5 cosas que puedes hacer como mamá si tienes un hijo infeliz

No hay mamá que quiera un hijo infeliz. Aunque por lo general los vemos felices, no pueden serlo todo el tiempo. Hay varios factores que lo afectan en su vida a pesar de su corta edad. Por ejemplo, el ambiente escolar, sus compañeros de la escuela, sus amigos y sus padres. Piénsalo: ¿tú estás feliz todo el tiempo? Es normal sentirse en una montaña rusa de emociones a veces. Si más allá de ser feliz, lo que quieres es que tu hijo esté tranquilo y contento consigo mismo, busca la forma de enseñarle. Estas son las cosas que puedes hacer como mamá si tienes un hijo infeliz. Toma nota y ponlas a prueba.

Recuerda, no intentes comprar su felicidad

Lo que más quiere tu hijo en este mundo eres tú. No intentes comprar su felicidad con juguetes, películas o dulces porque será un esfuerzo en vano. Tienes que pasar más tiempo con tu hijo para que cambie su estado de ánimo y sea más feliz. Juega y convive con él, escúchalo y olvida al resto del mundo por un rato. Esto le enseñará la importancia de una relación.

Ayuda a tu hijo a hacer amistades

Todos necesitamos un amigo y tu hijo necesita un poco de tu ayuda para hacer nuevas amistades. Sin embargo, en algunos niños puede ser más difícil dependiendo de su personalidad. Enséñale a tu hijo que conocer a una persona pasa por diferentes fases hasta que se convierta en una verdadera amistad.

Disfruta de ser mamá

Los niños resienten cuando tienes días malos y odias ser mamá. Entiendo que a veces te sientes agotada y te gustaría tener un tiempo a solas contigo como antes. No tiene nada de malo sentirlo, tan solo no lo expreses frente de tu hijo porque lo harás sentir más infeliz. Ve el lado bueno de ser mamá y disfrútalo. Dile a tu pequeño cuánto lo amas, lo aprecias y, sobre todo, escúchalo. Los niños necesitan atención.

Aprende de tu hijo

Aunque no lo creas, puedes aprender mucho de los niños. Escucha a tu hijo con atención y te darás cuenta de todo el conocimiento e imaginación que tiene.

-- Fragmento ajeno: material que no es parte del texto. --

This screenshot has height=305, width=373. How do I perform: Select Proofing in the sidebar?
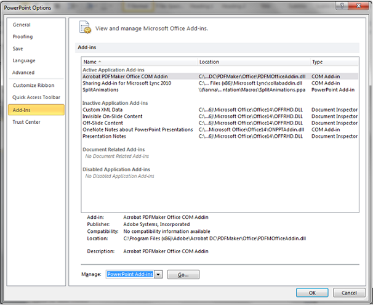coord(23,36)
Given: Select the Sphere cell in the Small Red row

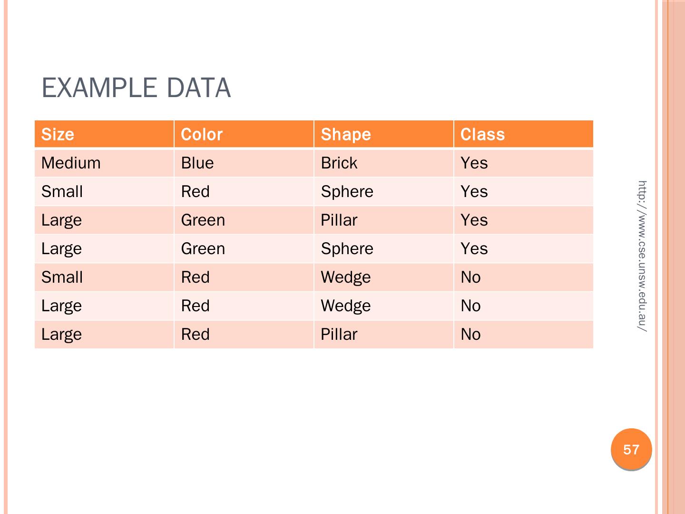Looking at the screenshot, I should click(x=347, y=191).
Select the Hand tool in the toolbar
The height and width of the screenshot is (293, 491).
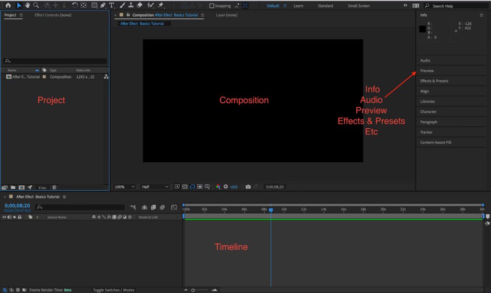(27, 5)
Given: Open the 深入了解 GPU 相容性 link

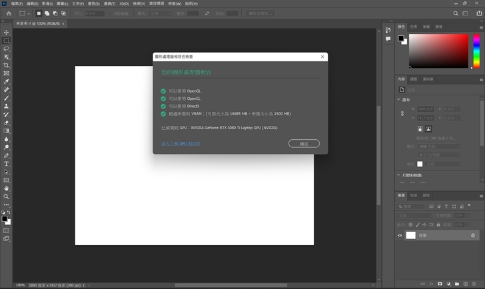Looking at the screenshot, I should 181,143.
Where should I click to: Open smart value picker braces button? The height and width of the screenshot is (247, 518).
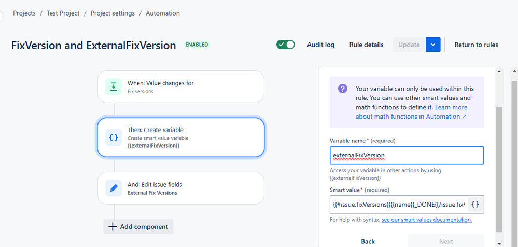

Dale entender a tu hijo que la felicidad es una opción

Por ejemplo, cuando te levantas en la mañana tú decides cómo quieres sentirte el resto del día. A veces solo quieres sentarte en el sofá y llorar, otras veces decides salir a divertirte. ¿Me explico? Los niños, además de entender con palabras, lo hacen con acciones. Para ellos no tiene sentido que tú le digas que deben ser felices cuando tú pones otro ejemplo. Tus palabras deben ser coherentes a tus acciones.